Федька поравнялся с домом тети Кати, где за забором, на толстенной цепи сидел Джек. Пес имел внешность помеси бульдога с носорогом и такой же характер. В прошлом Джек был охотничьей собакой, ходил с хозяином на медведя и ничего не боялся. Из охотничьих собак Джека уволили из-за злости, да и цепь его нрав не улучшила. Джек ждал. Раз стреляют, значит сейчас придет хозяин, будет погоня и дичь. И лучше, если этой дичью будет этот сволочной кот Пашка, нагло таскавший из Джековой миски еду. От мысли о Паше шерсть на загривке встала дыбом. Нет, утащить еду это одно, а жрать ее прям под носом у собаки – это другое. Прям под носом: там, где кончается чертова цепь, как ее не растягивай.

Возле калитки появился человек с ружьем.
- Гав? - вежливо спросил Джек, - Гав-гав. 
Хозяин это ты? Отстегивай меня быстрей, пойдем на Пашку охотиться. Так понял бы Джека любой, умеющий понимать собачий язык. Федька не умел. Он и зеленых белок понимал с большим трудом, не то что собак.
- Белка! – заорал он, увидев собаку, - главная белка! Собакой притворяется. Сейчас я тебя. Федька поднял ружье и выстрелил.
- Гав? – опешил пес, когда картечь просвистела у него над головой, - совсем охотники офонарели. Кто ж по собакам стреляет? Стрелять надо по дичи. В крайнем случае, - по котам. Вот Пашка… Джек не успел закончить свою мысль, как над его головой свистнуло еще раз.

- Не, ребята, такая охота не для меня. Ну вас нафиг с такой охотой. Пусть с вами эта скотина Пашка охотится. Так подумал, или хотел подумать Джек, поджал хвост вместе с характером, мигом слинял в свою будку, вжался в подстилку и закрыл глаза лапой. Бабах! – снова грохнуло от калитки, и по будке стукнула пара картечин. 
- Не попал, - не успел обрадоваться Джек, как снаружи жалобно мяукнуло, и в будку влетел пушистый комок.
- Пашка?! – по запаху определил пес, - попался сволочь. Вот как все кончится, порву. Как Тузик грелку порву. Пес подмял под себя кота и прижал его к подстилке. Кот даже не мяукнул.

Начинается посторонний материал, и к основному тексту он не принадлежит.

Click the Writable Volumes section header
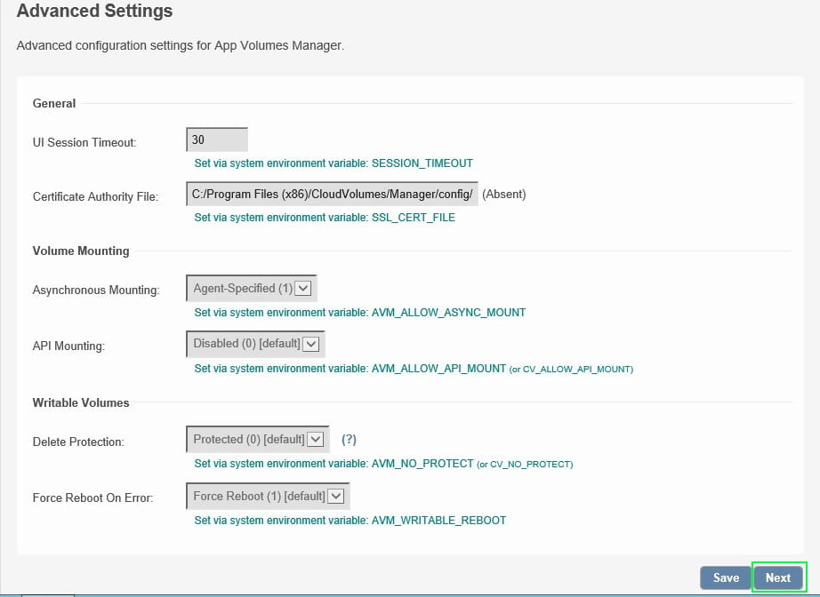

Федька снова перезаряжал. В патронташе осталась всего пара патронов, а белок было еще много. Хорошо хоть главную белку грохнул. Здоровая была, надо потом шкуру снять, - на шубу должно хватить. Патрон встал наискось, Федька наклонился над переломленным ружьем, чтоб подправить. Что-то тяжелое опустилось ему на затылок. Белки пропали, и Федька упал, как подкошенный.
Куркуль, а это был он, потер правый кулак о ладонь левой руки и крикнул в темноту:
- Лидка, ты тут? Иди скорую ему вызови. Скажешь белая горячка у парня. Милицию не вызывай, я сам с участковым разберусь.
Лидкой звали председателя сельсовета и владелицу единственного телефона в деревеньке.

- Перестал стрелять вроде, - на автобусной остановке Генка поднялся со скамейки, - патроны видать кончились. Пойдете смотреть? Нет? Ну я один тогда. Целуйтесь себе.
Генка направился в деревню. А в деревне, в собачьей будке возле теть Катиного дома Джек привстал и обнюхал перепуганного кота. Хотел было разорвать и, неожиданно для себя, лизнул Пашку в морду. Пашка, обалдевший от таких собачьих нежностей, вылез из будки, потянулся и отправился по своим кошачьим делам. Не оглядываясь.

А утром, проснувшийся Джек, нашел возле своей миски, толстую мышь. На своем обычном месте, там, где кончается собачья цепь, сидел Пашка, вылизывался и, кажется, улыбался.

4

ИСТОРИЯ С ОТСТУПЛЕНИЯМИ

В 1990-м году мы с женой окончательно решили, что пора валить. Тогда это называлось «уезжать», но суть дела от этого не меняется. Техническая сторона вопроса была нам более или менее ясна, так как мой двоюродный брат уже пересек линию финиша. Каждую неделю он звонил из Нью-Йорка и напоминал, что нужно торопиться.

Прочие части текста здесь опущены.